[Work task]: Restate exactly the lines below, from the one containing "Toggle 换行 wrap text option" through the final line, and leave out the pictures.

[Stored entries]
▼
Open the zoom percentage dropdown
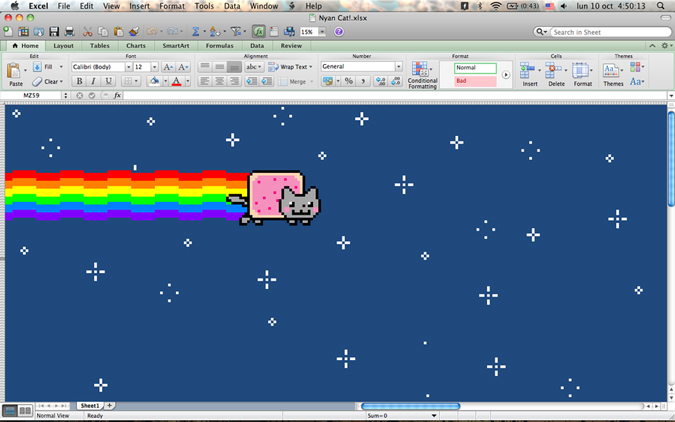The image size is (675, 422). pos(320,32)
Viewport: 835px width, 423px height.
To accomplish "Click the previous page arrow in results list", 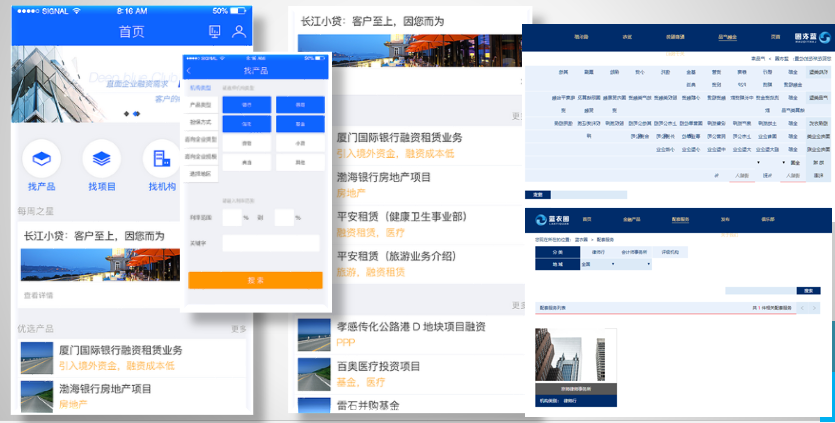I will click(802, 309).
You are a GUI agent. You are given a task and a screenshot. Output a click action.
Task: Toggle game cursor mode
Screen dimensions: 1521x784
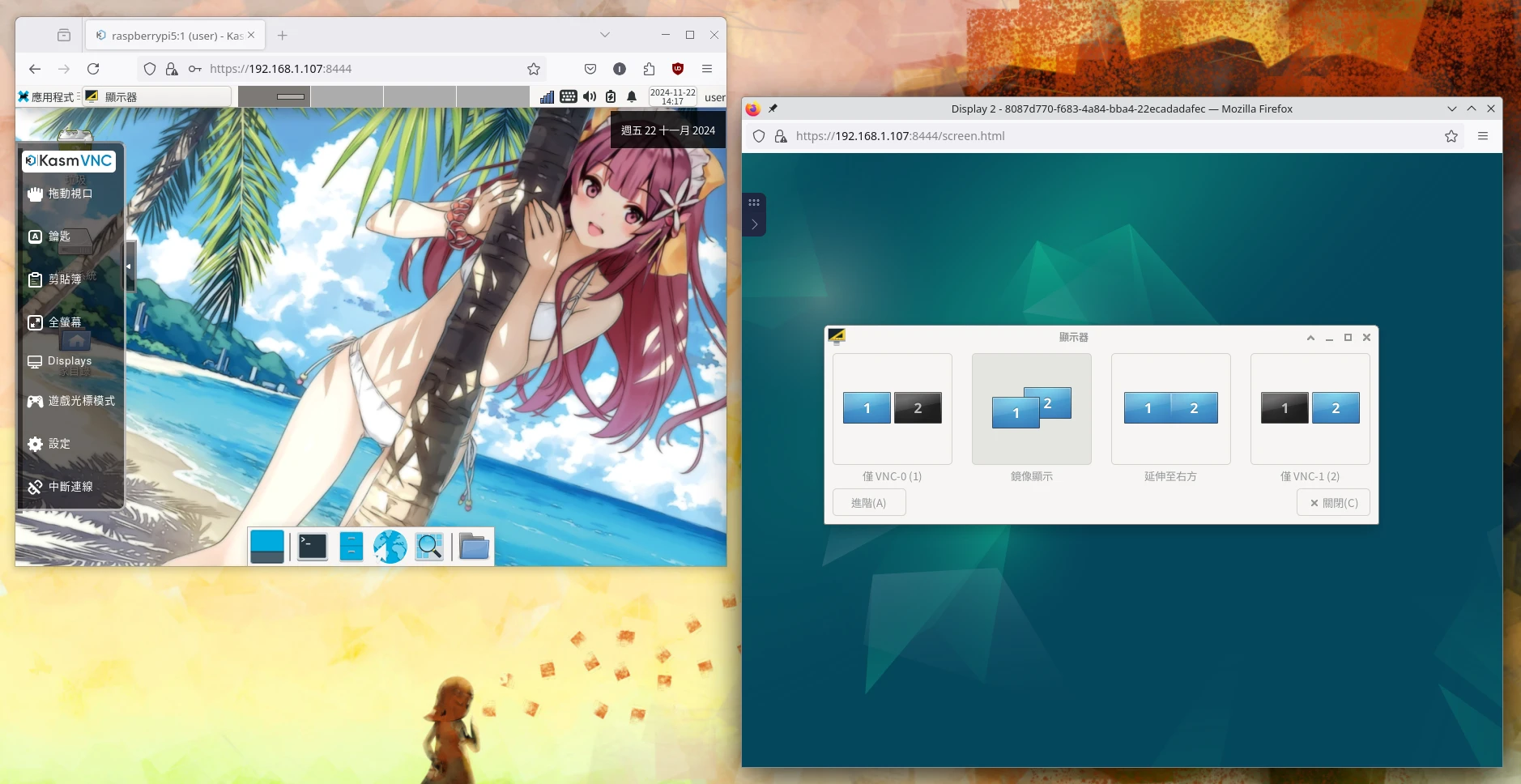click(36, 401)
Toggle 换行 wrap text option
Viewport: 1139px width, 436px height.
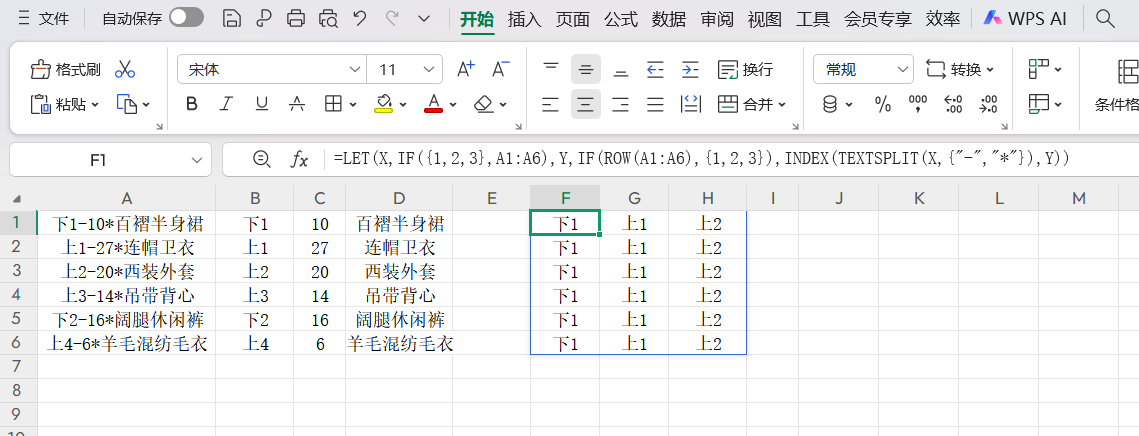(746, 69)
▲
[Solution for this task]:
Toggle 换行 wrap text option
Viewport: 1139px width, 436px height.
(746, 69)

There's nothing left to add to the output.